Before I do that, some general observations, that might help inform your own further attempts:
Map.alter and foldr) in very convoluted or unusual ways. Often, you're in fact expected find out more about their exemplar prototypical usage (i.e., what they're considered to be "good for"), which often fits the task at hand so well that it'll be rather simple — at least in retrospect.Map.alter is for modifying a single entry of a Map, identified by its key — maybe adding or removing it, maybe just changing the associated value.foldr is for processing a Foldable in general or specifically a list. In imperative languages, you'd use a loop and an accumulator variable (or accumulator data structure) in mostly the same situations.In this answer, I'll assume that the Map module is imported as suggested in its documentation:
import Data.Map (Map)
import qualified Data.Map as Map
So the task seems to be counting number of occurrences for all distinct elements of a list, using Map.alter and foldr, returning the result as a Map from elements to number or occurrences.
Idea: Let's start with an empty map, and look at the elements of the list one by one, generating updated maps accounting for the elements seen so far.
Can we use Map.alter for getting from one of these maps to the subsequent one? Let's look at its signature:
alter :: Ord k => (Maybe a -> Maybe a) -> k -> Map k a -> Map k a
So if we pass a function from Maybe a to Maybe a and a key, we'll get a function that "changes" a map (takes one such map as an argument and returns a map of the same type). The documentation doesn't spell out what the Maybe a argument will be passed to that function we pass as first argument to Map.Alter, but it seems quite plausible that it's Just the previous value at the key in question if present, and Nothing otherwise. The role of the return value is clear from the examples given in the documentation: Nothing "deletes" the entry (i.e., omits it from the resulting Map), Just x "modifies" the value of the entry at the given key to x if already present or "inserts" the key-value par with the given key and value x if it wasn't already in the passed Map.

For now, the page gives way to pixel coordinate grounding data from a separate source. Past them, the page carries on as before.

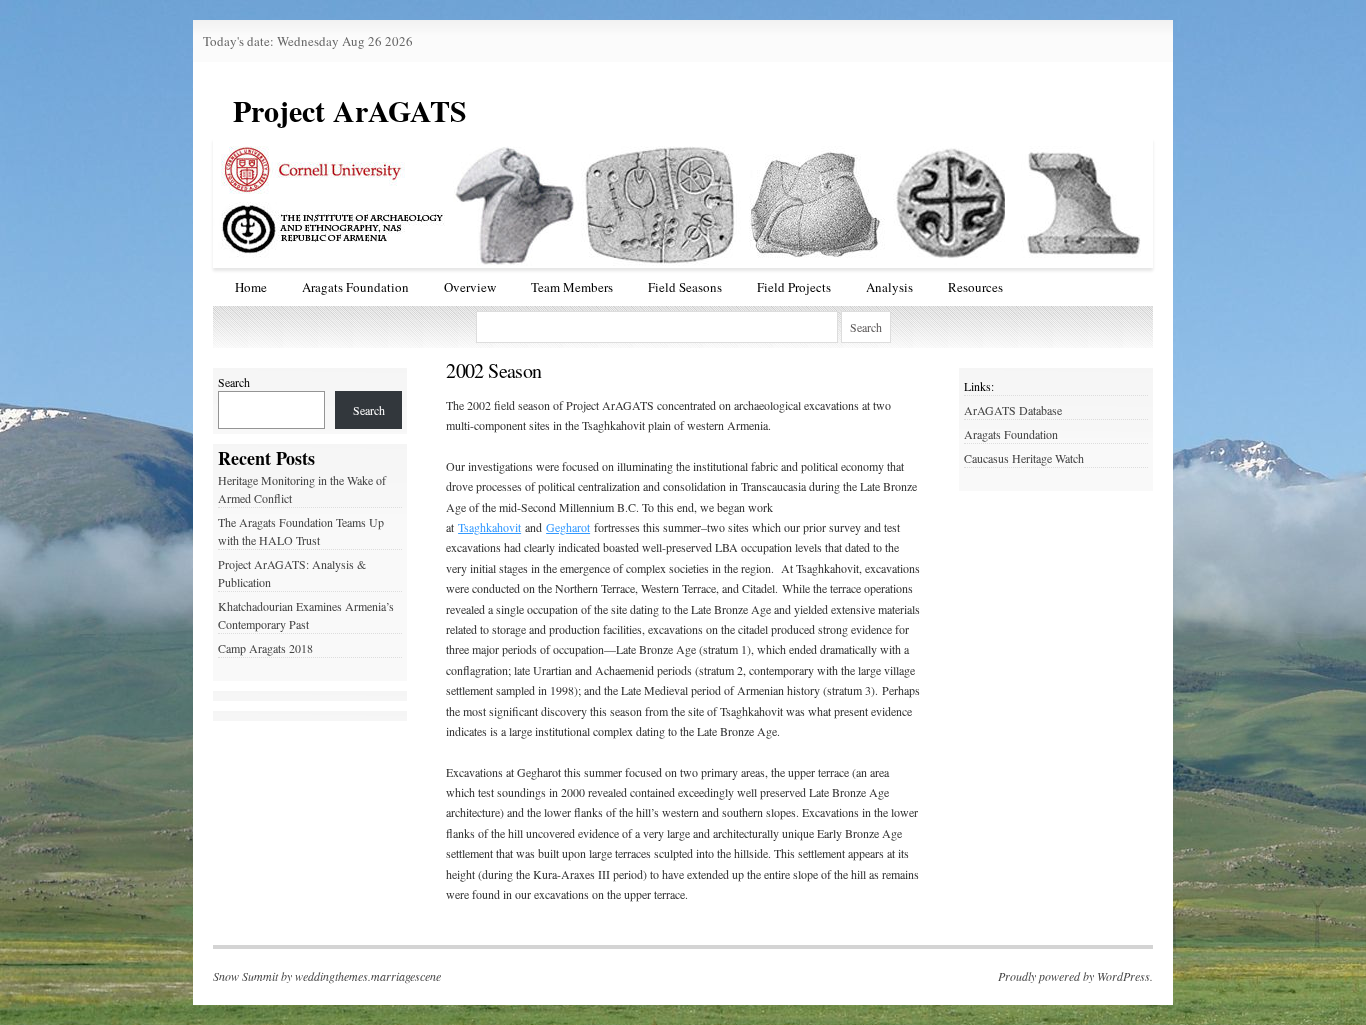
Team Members (572, 287)
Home (251, 287)
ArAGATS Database (1013, 410)
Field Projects (794, 287)
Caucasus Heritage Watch (1024, 458)
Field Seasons (685, 287)
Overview (470, 287)
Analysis (889, 287)
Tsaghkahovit (489, 527)
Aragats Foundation (355, 287)
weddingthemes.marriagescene (368, 976)
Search (234, 382)
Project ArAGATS (350, 110)
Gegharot (568, 527)
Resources (975, 287)
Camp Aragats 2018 (265, 648)
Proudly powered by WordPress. (1075, 976)
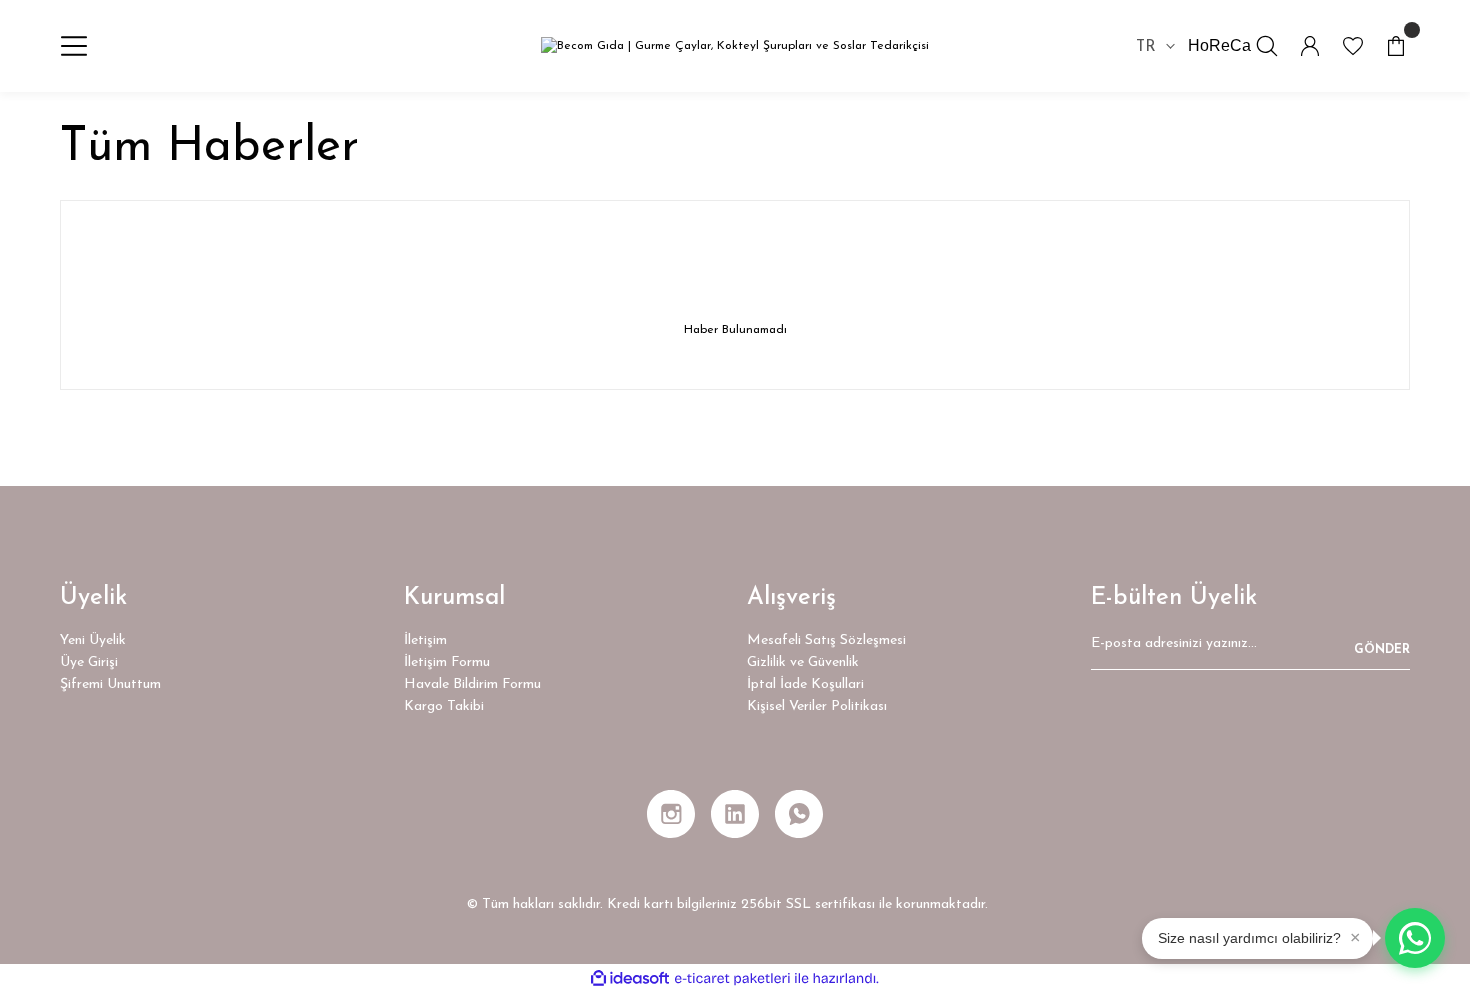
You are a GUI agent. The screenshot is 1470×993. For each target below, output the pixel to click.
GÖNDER (1382, 650)
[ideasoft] (630, 978)
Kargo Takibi (444, 706)
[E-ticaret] (732, 979)
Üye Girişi (89, 662)
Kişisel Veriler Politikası (817, 706)
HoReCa (1219, 45)
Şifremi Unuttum (110, 684)
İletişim (425, 640)
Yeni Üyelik (93, 640)
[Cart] (1396, 46)
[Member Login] (1310, 46)
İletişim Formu (447, 662)
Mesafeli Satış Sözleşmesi (826, 640)
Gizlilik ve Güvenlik (803, 662)
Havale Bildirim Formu (472, 684)
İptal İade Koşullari (805, 684)
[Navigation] (74, 46)
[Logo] (735, 46)
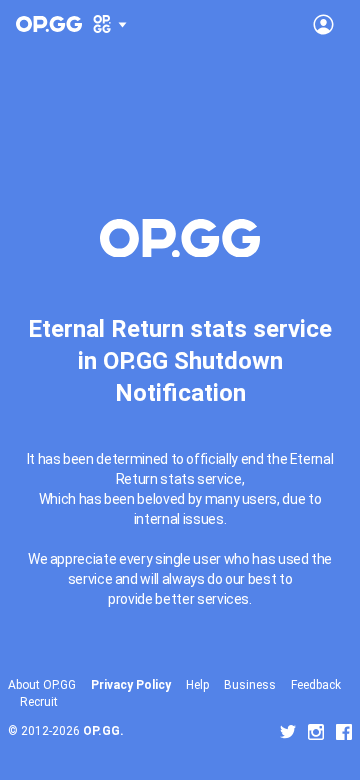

So we need a function we can plug as first argument into Map.alter. That function will receive Just the previous count for the element at question or Nothing if it didn't occur yet and will have to return Just the new count considering one more occurrence of the element, i.e., increase it by one. We can easily write that function:
inc :: Maybe Int -> Maybe Int
inc Nothing = Just 1
inc (Just n) = Just $ n + 1
We have to use foldr. Probably it's to handle all elements from the input list. Let's look at its signature:
foldr :: Foldable t => (a -> b -> b) -> b -> t a -> b
We know we are dealing with not just any Foldable, but specifically with a list, so for our case, this becomes
foldr @[] :: (a -> b -> b) -> b -> [a] -> b
(In GHCi, you can query this with :t foldr @[].)
We can use our input list as the third argument (of type [a]). Type b is the type of both, the end result and of the intermediate results (which one might consider accumulators). From our idea stated above, we can conclude that Map a Int fits nicely as b. The second argument of foldr is the "start value" of the "accumulator". According to said idea, it must be Map.empty.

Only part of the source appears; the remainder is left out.